Using temperature retrievals from Akatsuki radio occultation measurements, we characterize gravity wave activity as a function of vertical wavenumber and altitude and, for the first time, estimate the absolute horizontal momentum fluxes and the magnitude of the associated gravity wave drag (i.e., wave acceleration), which quantify the potential effects of these waves in the Venusian middle atmosphere between 40--95 km. Observed temperature perturbations, which are indicative of atmospheric gravity wave activity, reach amplitudes of approximately $\pm$10 K, and significant momentum flux (10--30 m$^2$ s$^{-2}$) and wave drag (0.003--0.03 m s$^{-2}$) are detected across all analyzed profiles. The inferred wave drag represents a lower bound on the total gravity wave-induced drag in the Venusian atmosphere. Momentum flux tends to increase exponentially with altitude below approximately 50--60 km, then peaks and attenuates at higher altitudes. Wave drag becomes prominent where momentum flux begins to decrease, which is a consequence of wave dissipation. Both quantities exhibit multiple altitude-localized maxima, which is consistent with upward wave propagation followed by dissipation at different altitudes for different vertical wavelengths. Damping due to gravity wave nonlinear interactions is likely to play the major role in limiting the growth of wave amplitudes and fluxes with height. These features are observed across a range of latitudes and local times. Overall, the results provide observational constraints on gravity wave momentum transport and dissipation in the Venusian middle atmosphere and could guide numerical models in their effort to quantify wave-mean flow interactions in Venus's atmosphere.

Editorial analysis

A structured set of objections, weighed in public.

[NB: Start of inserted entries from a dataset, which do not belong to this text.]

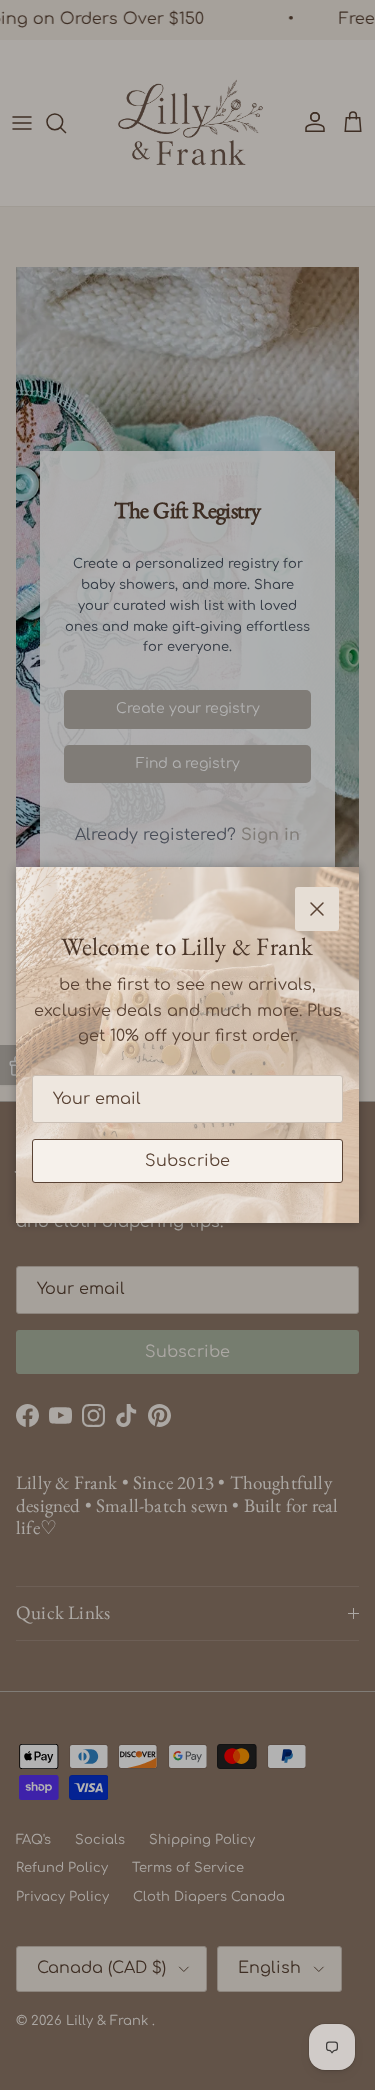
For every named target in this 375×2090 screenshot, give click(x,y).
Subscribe (187, 1161)
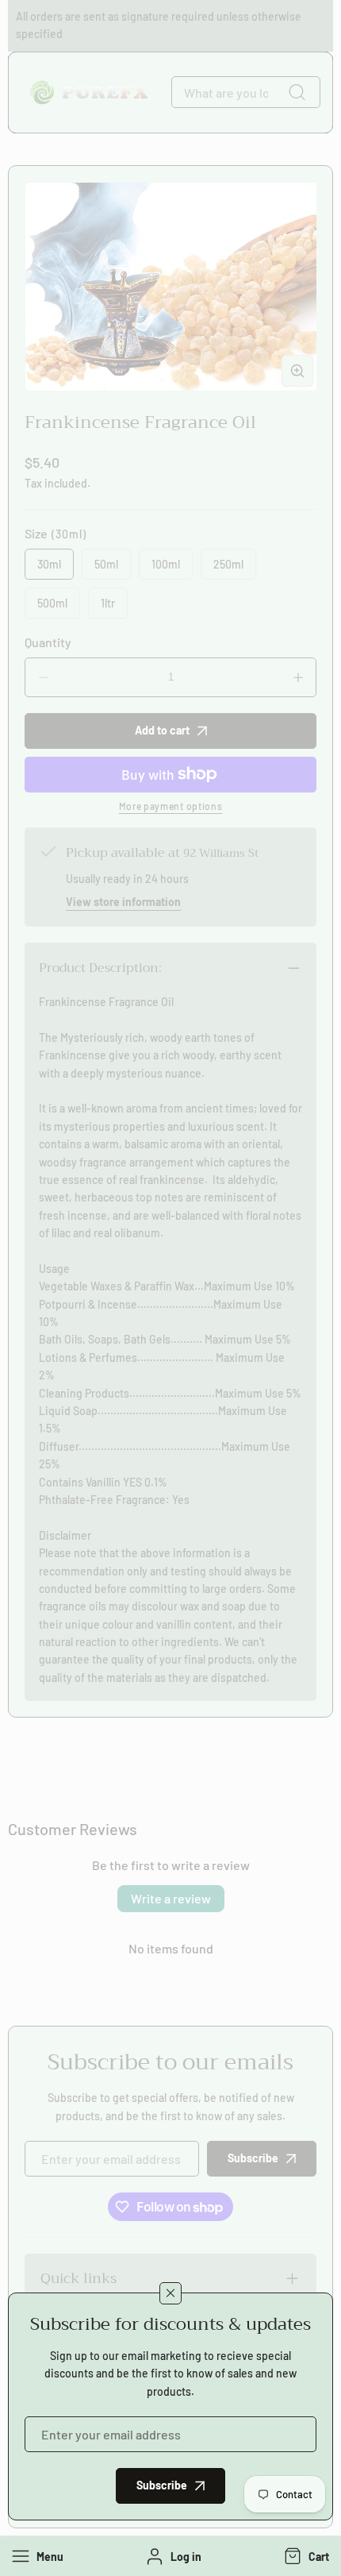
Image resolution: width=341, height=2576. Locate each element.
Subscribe (161, 2485)
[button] (305, 2556)
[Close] (170, 2293)
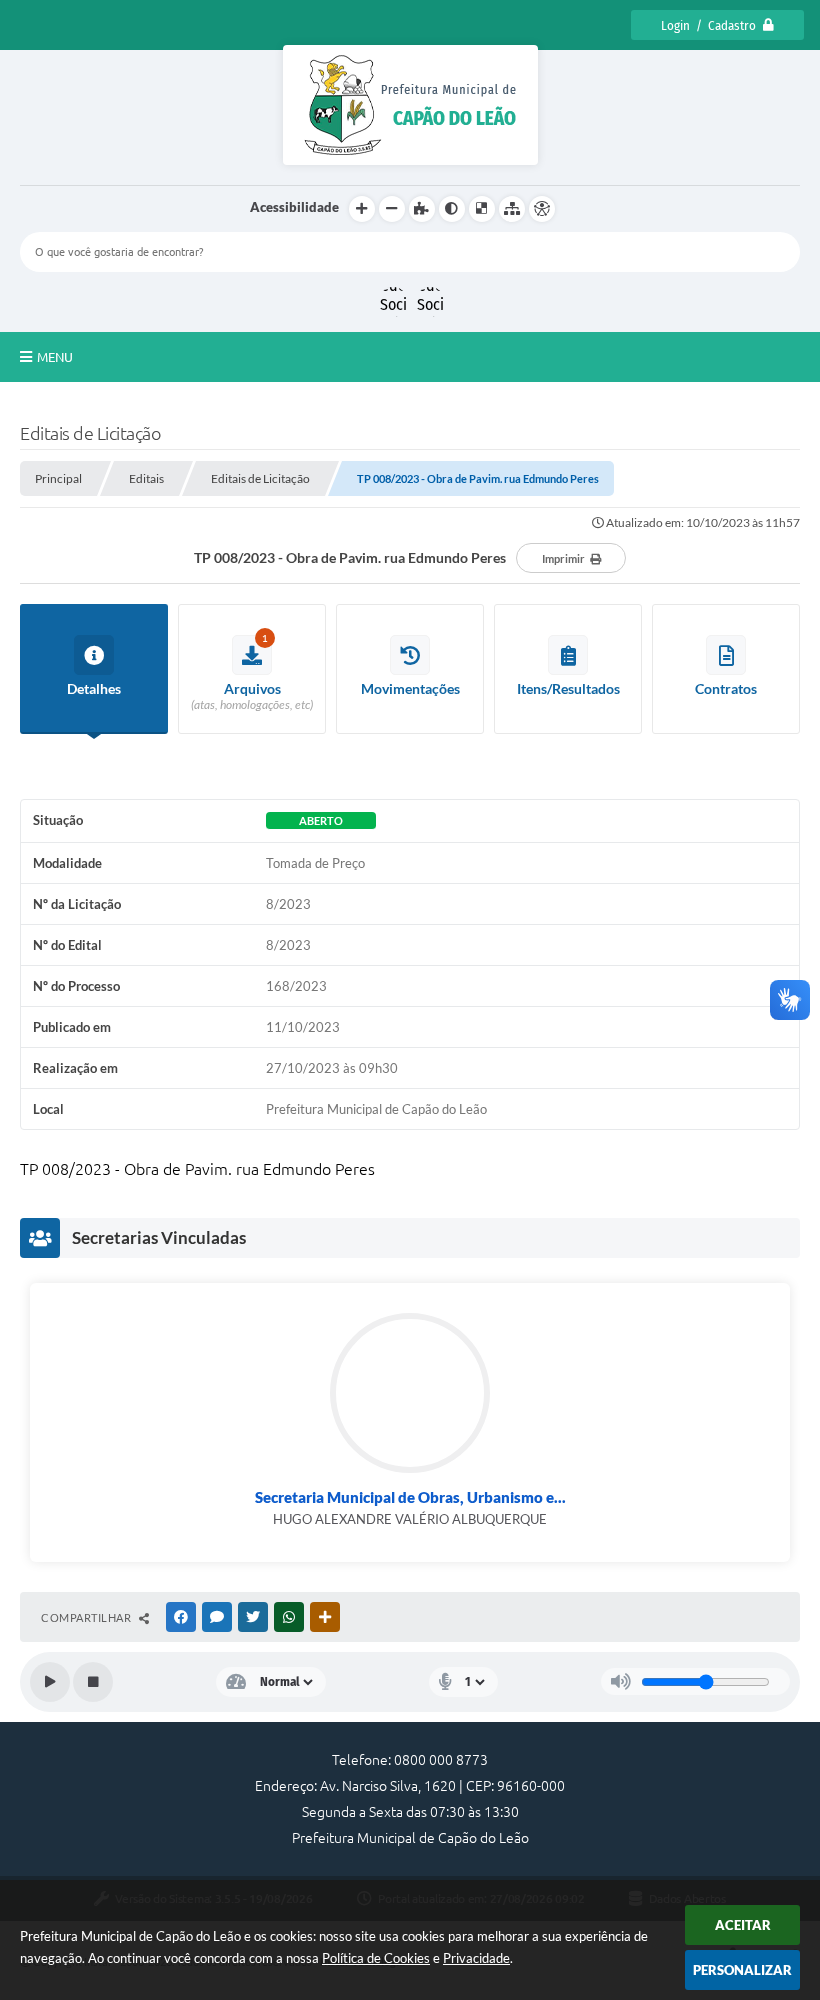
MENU (55, 357)
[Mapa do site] (512, 209)
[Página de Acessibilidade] (542, 209)
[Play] (50, 1682)
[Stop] (93, 1682)
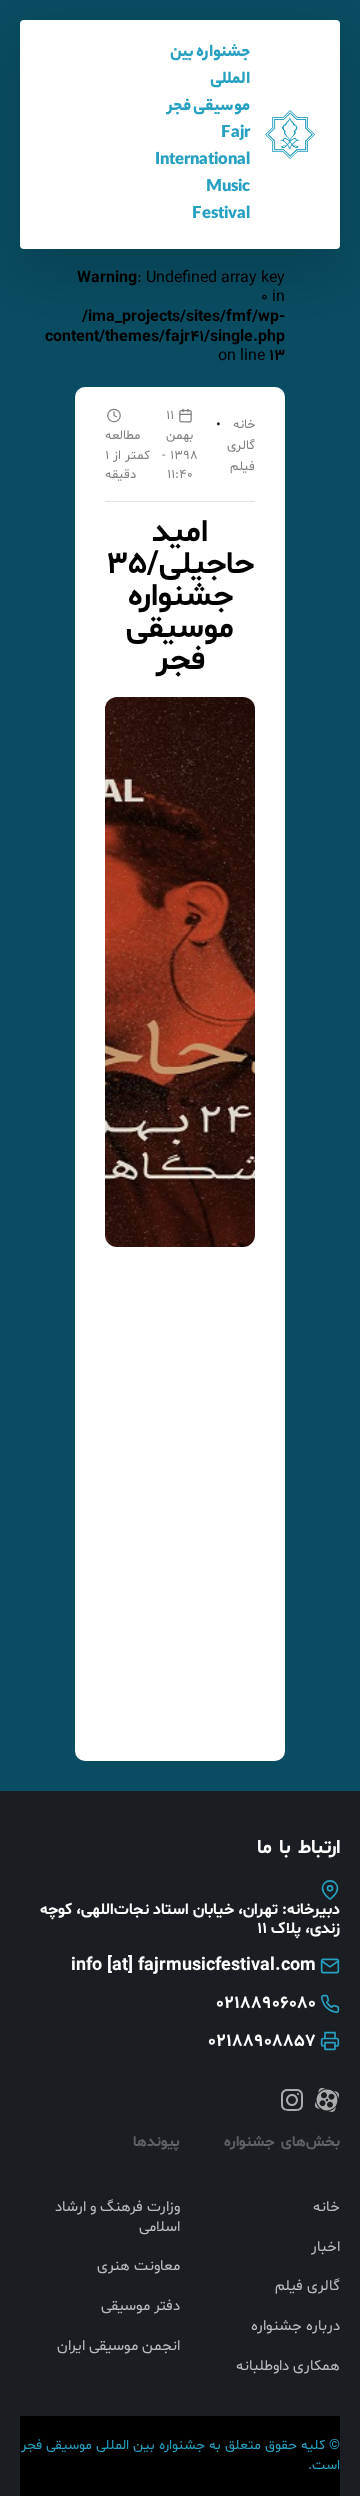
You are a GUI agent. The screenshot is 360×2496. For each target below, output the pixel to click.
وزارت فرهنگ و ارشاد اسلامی (117, 2217)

Desk editor's note, referee report, simulated authors' rebuttal, and a circularity audit. Tearing a paper down is the easy half of reading it; the pith above is the substance, this is the friction.

Referee Report

2 major / 2 minor

Summary. The paper uses temperature retrievals from Akatsuki radio occultation measurements to characterize gravity wave activity in the Venusian middle atmosphere (40-95 km) as a function of vertical wavenumber and altitude. It provides the first estimates of absolute horizontal momentum fluxes (10-30 m² s⁻²) and associated wave drag (0.003-0.03 m s⁻²), showing exponential growth of flux below ~50-60 km followed by attenuation, with drag prominent where flux decreases due to dissipation. Multiple altitude-localized maxima are reported, attributed to upward propagation and dissipation at different vertical wavelengths, with nonlinear interactions likely dominating damping. The inferred drag is presented as a lower bound on total gravity wave-induced drag, offering observational constraints for models of wave-mean flow interactions across latitudes and local times.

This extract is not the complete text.